• What is required
Where a line in the material below has the string "menu", please report it.

• Exercise material

· · · · · · ·

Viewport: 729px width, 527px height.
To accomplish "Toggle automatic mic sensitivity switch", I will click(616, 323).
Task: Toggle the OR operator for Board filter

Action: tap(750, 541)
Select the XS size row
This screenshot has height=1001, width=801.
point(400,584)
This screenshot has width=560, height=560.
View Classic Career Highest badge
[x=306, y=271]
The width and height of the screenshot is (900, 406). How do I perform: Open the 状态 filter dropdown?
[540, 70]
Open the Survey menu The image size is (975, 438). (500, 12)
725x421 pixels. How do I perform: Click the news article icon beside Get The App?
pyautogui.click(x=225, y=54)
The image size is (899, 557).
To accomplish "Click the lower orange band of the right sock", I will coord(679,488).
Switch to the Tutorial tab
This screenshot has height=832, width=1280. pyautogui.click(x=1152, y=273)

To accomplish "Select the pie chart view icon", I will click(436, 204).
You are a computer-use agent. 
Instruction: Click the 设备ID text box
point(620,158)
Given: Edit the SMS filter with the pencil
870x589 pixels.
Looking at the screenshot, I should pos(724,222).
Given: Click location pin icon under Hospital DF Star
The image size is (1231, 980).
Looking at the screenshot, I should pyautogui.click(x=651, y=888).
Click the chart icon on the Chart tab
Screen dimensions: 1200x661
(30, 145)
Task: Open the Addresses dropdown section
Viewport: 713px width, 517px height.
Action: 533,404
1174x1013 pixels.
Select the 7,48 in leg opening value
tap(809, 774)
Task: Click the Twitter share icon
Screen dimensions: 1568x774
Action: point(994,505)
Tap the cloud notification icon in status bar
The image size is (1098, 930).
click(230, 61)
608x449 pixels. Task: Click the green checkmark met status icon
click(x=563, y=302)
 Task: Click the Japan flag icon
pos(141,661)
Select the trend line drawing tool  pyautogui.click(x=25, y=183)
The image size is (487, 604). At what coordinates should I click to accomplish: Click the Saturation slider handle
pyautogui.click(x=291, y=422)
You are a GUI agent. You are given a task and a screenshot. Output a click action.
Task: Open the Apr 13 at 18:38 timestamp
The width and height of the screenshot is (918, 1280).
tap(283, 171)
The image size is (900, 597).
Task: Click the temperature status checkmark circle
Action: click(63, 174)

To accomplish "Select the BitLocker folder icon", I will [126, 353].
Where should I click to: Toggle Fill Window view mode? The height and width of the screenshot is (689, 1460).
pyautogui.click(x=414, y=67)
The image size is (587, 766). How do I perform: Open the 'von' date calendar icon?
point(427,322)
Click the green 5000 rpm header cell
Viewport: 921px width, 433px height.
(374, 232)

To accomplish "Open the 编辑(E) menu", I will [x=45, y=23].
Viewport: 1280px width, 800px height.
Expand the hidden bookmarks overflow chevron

· · · · · · ·

• Result for this exercise
Open the Survey menu The image size is (975, 438). (500, 12)
To accomplish "Open the 编辑(E) menu", I will [x=45, y=23].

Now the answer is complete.